Est-ce que tu es d’accord avec le fait que l’agressivité ne se trouve pas toujours dans ce que les gens considèrent comme étant agressif, comme les trémolos rapides de guitare ou le blast beat ?
Oui, je pense que lorsque les gens parlent d’agressivité, même de manière vague… Parfois il s’agit juste de tension. Même une belle mélodie peut contenir de l’agressivité parce qu’elle peut créer une friction particulière avec les accords. Quand je parle d’agressivité, je la couple avec cette tension. Est-ce que l’auditeur est confronté à quoi que ce soit ? Une musique peut être très douce et pourtant avoir une nature agressive, parce qu’elle te confronte à quelque chose, comme lorsque tu écoutes la bande-son d’un film d’horreur et que tu entends les violons avec ces mélodies très dissonantes à bas volume qui vibrent en arrière-plan. Ce n’est pas le son qui est mis en avant quand le tueur marche le long du couloir, mais l’ambiance, l’atmosphère qui est en arrière-plan. Tu n’es peut-être pas psychologiquement conscient que ça se passe, mais ça instaure l’atmosphère. Donc oui, je pense qu’il y a des idées complètement fausses sur ce que l’agressivité peut être ou non : par exemple, est-ce que ça te confronte ou est-ce que ça te met mal à l’aise ?

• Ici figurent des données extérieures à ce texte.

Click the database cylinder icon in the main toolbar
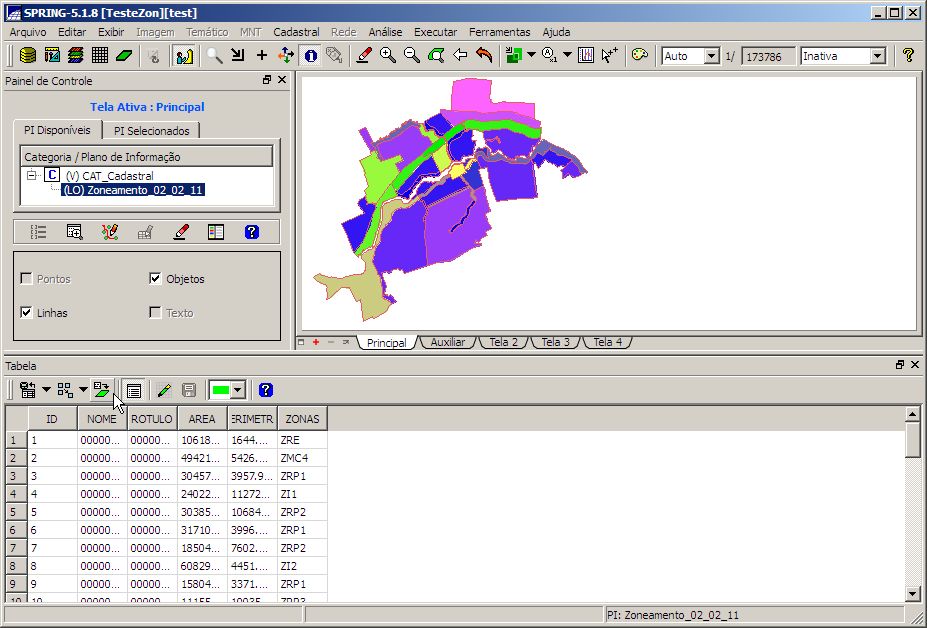[x=28, y=56]
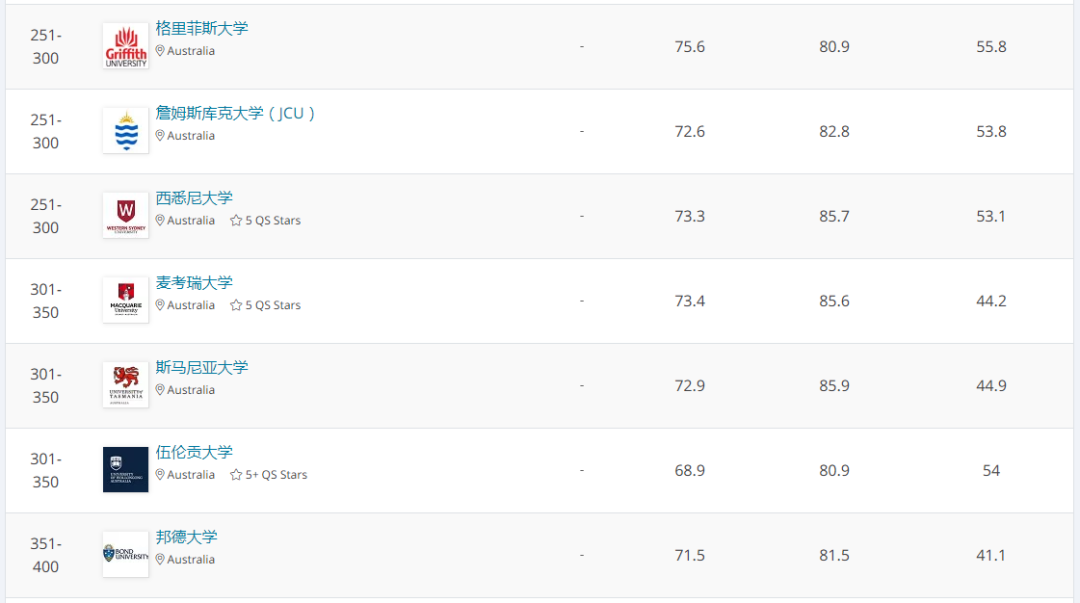Viewport: 1080px width, 603px height.
Task: Go to the 西悉尼大学 page
Action: (194, 198)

D’après la bio promotionnelle, quand tu n’es pas occupé avec Revocation, tu « dévoues une grande partie de ton temps à l’apprentissage de la langue du jazz ». Qu’est-ce qui te fascine tant dans cette langue ?

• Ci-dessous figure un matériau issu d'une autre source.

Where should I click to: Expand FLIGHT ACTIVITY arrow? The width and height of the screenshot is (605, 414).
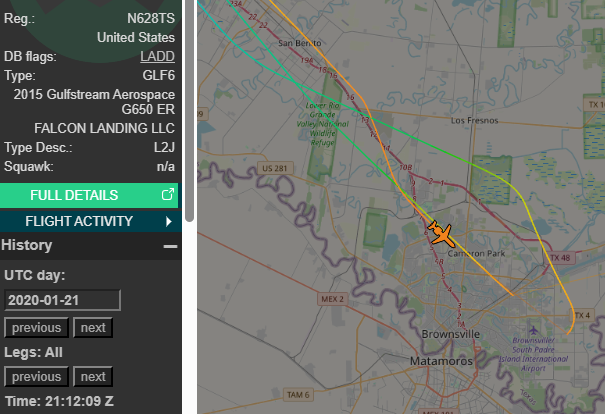pos(168,221)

Beaucoup de choses. C’est la virtuosité pure des musiciens, c’est l’histoire de ce style de musique, c’est la nature improvisée de cette musique, j’aime vraiment ça. Et, encore une fois, c’est de la musique de contestation, qui comporte de l’agressivité, et tu peux l’entendre sur les enregistrements, et plus particulièrement quand tu vas voir du jazz en concert ; j’ai vécu les expériences les plus émouvantes… Il y a quelque chose d’émouvant à écouter ces albums, c’est vrai, ces albums géniaux, mais quand tu le vis en direct, ça te prend vraiment aux tripes, d’autant plus parce que c’est de l’improvisation. A notre époque où tout est programmé et catalogué et préservé pour toujours, c’est plutôt sympa d’assister à un concert de jazz : personne n’a son téléphone à la main, tout le monde profite du moment. Oui, ils vont peut-être jouer une chanson qui a déjà été jouée des milliers de fois, comme « Autumn Leaves », mais ils le font à leur manière, ils ajoutent leurs propres solos, et ce moment ne se reproduira jamais et c’est ce que je trouve cool. Quand tu fais du metal, que ce soit mon groupe ou n’importe quel groupe, c’est plus comparable à de la musique classique : tu essayes de reproduire la même chose tous les soirs, tu essayes de jouer les morceaux aussi fidèlement que possible, avec peut-être quelques mineures variations de ci et de là, comme dans un roulement de batterie, ou peut-être que tu ne joueras pas le solo de façon parfaitement fidèle, mais ce sera reproduit à quatre-vingt-quinze pour cent. Alors qu’avec le jazz, le but est de constamment repousser les limites, chaque soir. Si tu vas voir un concert de jazz, si un artiste est en résidence dans un club de jazz, il se peut qu’il joue la même musique tous les soirs, mais ce sera à chaque fois différent.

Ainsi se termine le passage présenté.